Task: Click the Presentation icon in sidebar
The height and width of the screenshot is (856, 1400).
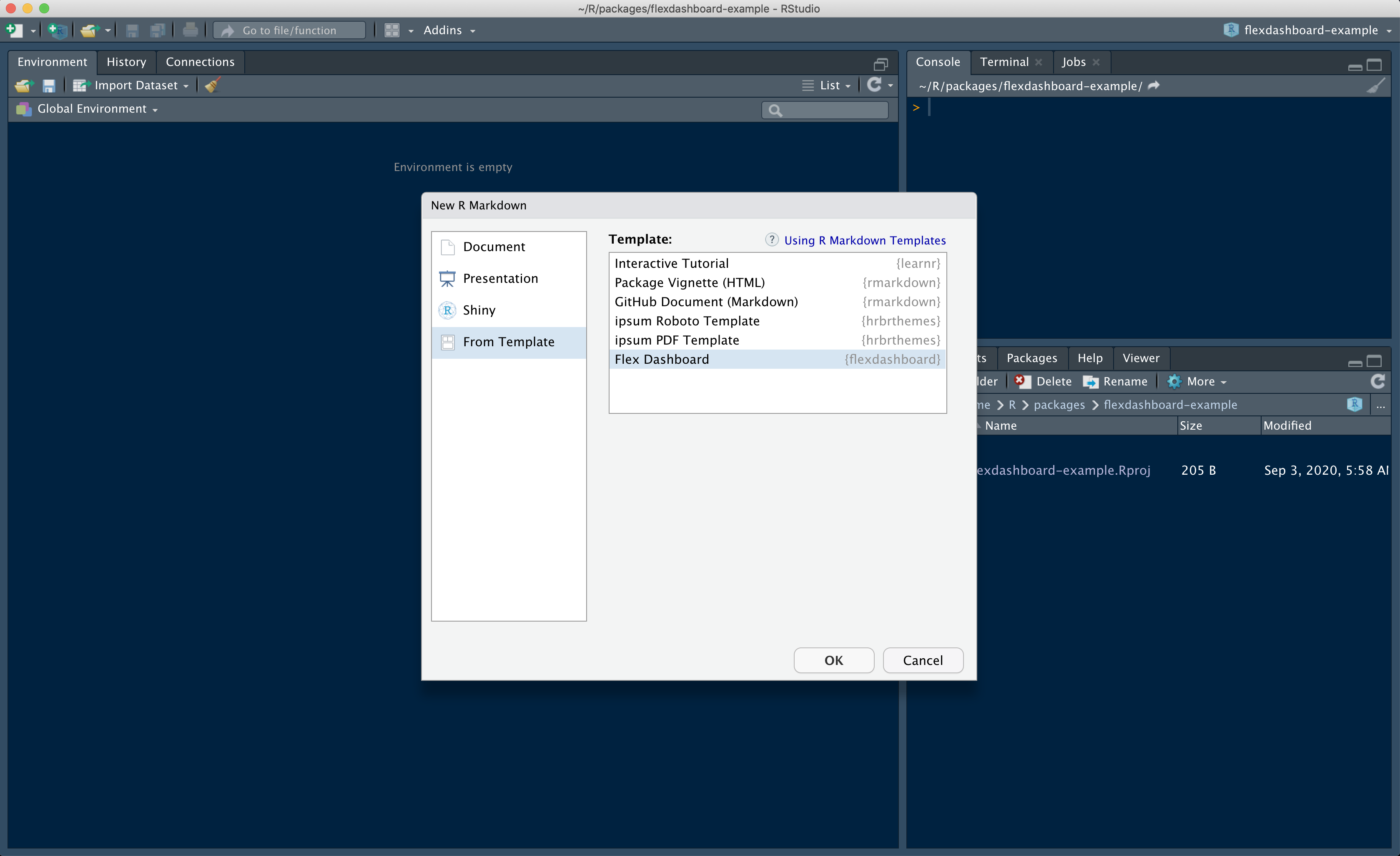Action: click(448, 278)
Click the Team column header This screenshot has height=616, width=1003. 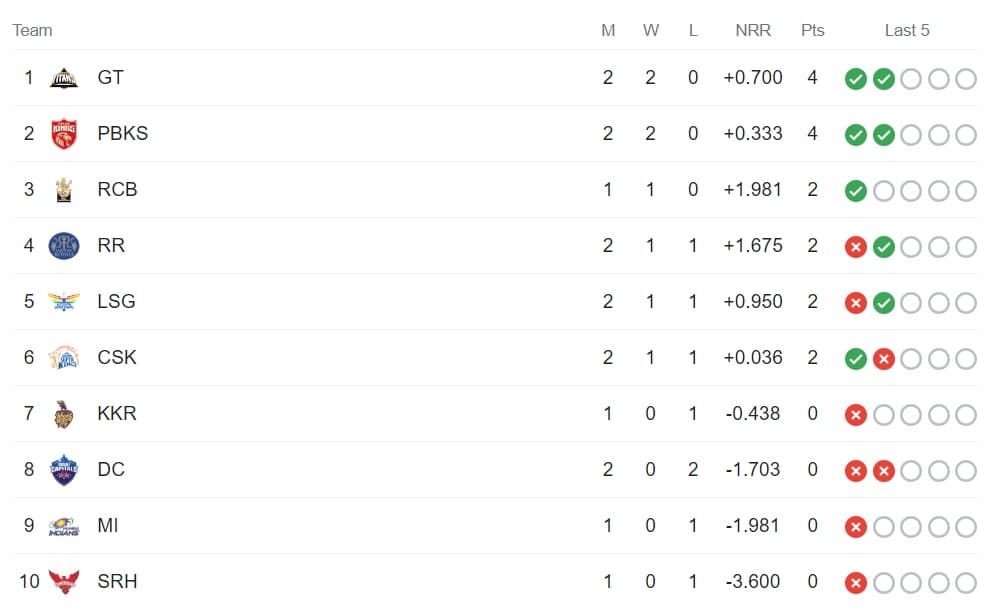click(x=32, y=30)
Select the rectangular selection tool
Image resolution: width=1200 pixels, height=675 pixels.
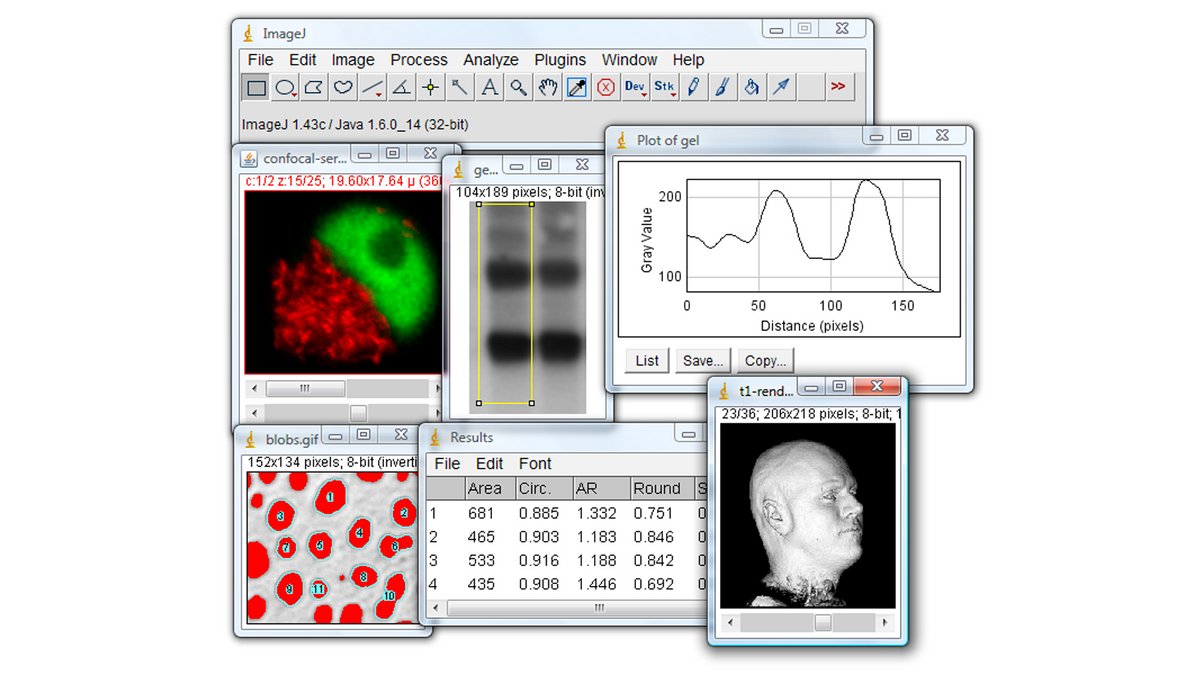pyautogui.click(x=255, y=88)
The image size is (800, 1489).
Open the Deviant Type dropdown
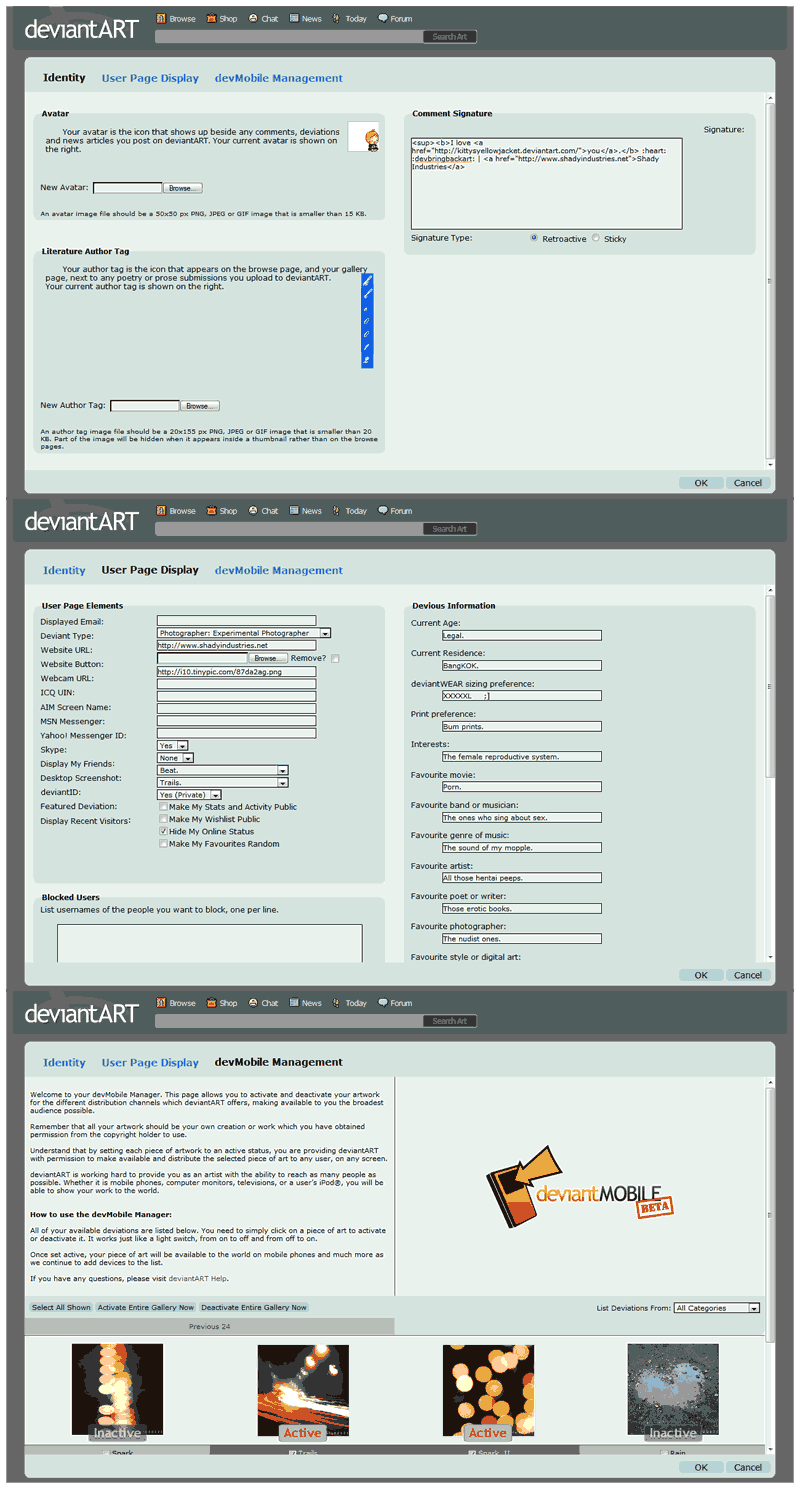pyautogui.click(x=325, y=633)

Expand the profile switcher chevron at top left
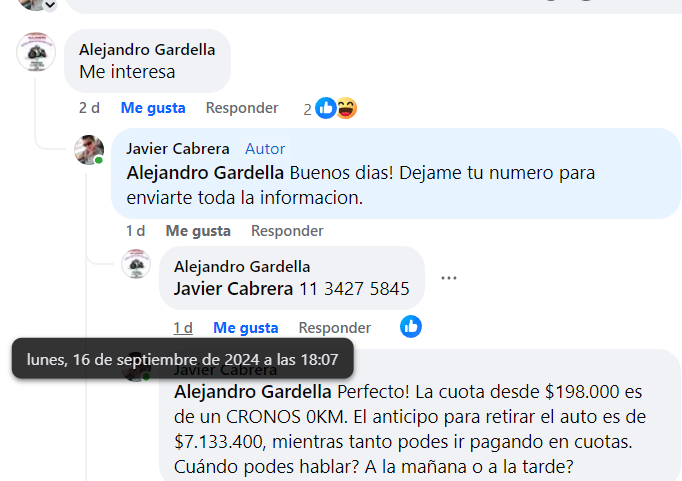[x=50, y=5]
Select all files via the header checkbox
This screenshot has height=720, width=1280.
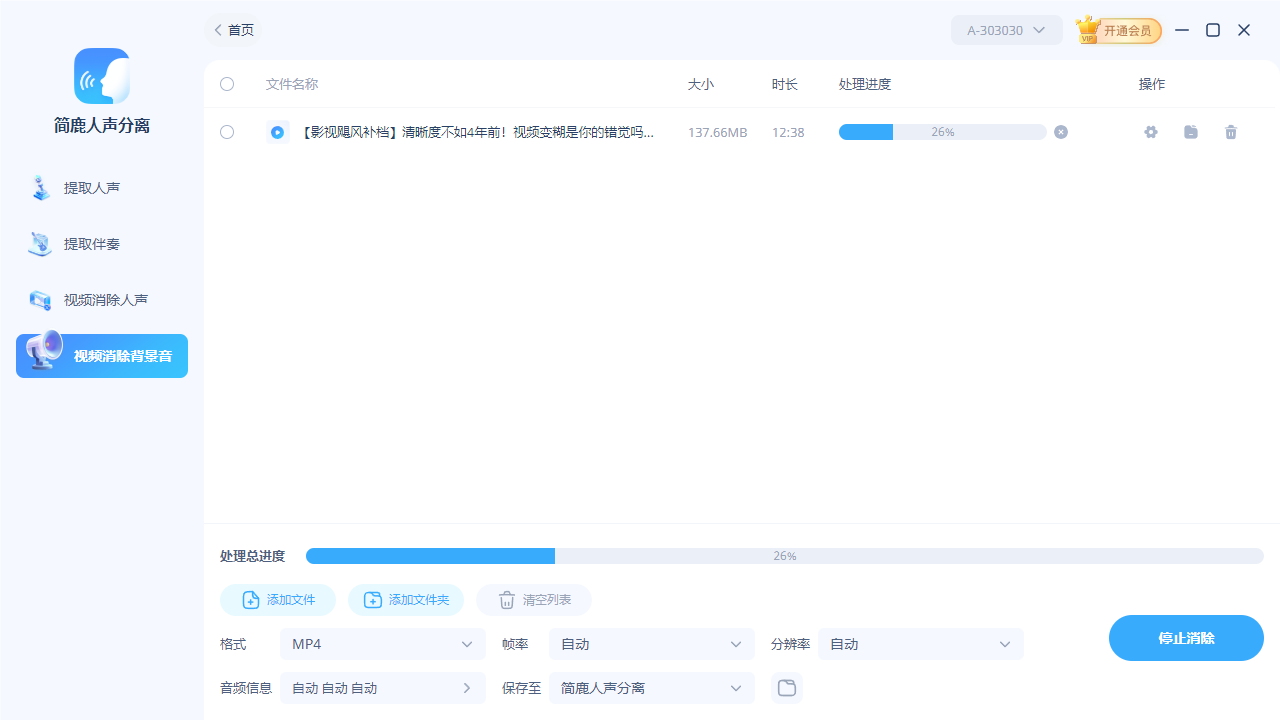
·····
Write out the lines of the entries from the line containing "Expand the profile" through the end of the entries, inclusive, as a numbered list, skipping any blank lines and leaving out the pictures.

1. Expand the profile switcher chevron at top left
2. [x=50, y=5]
3. Select all files via the header checkbox
4. This screenshot has height=720, width=1280.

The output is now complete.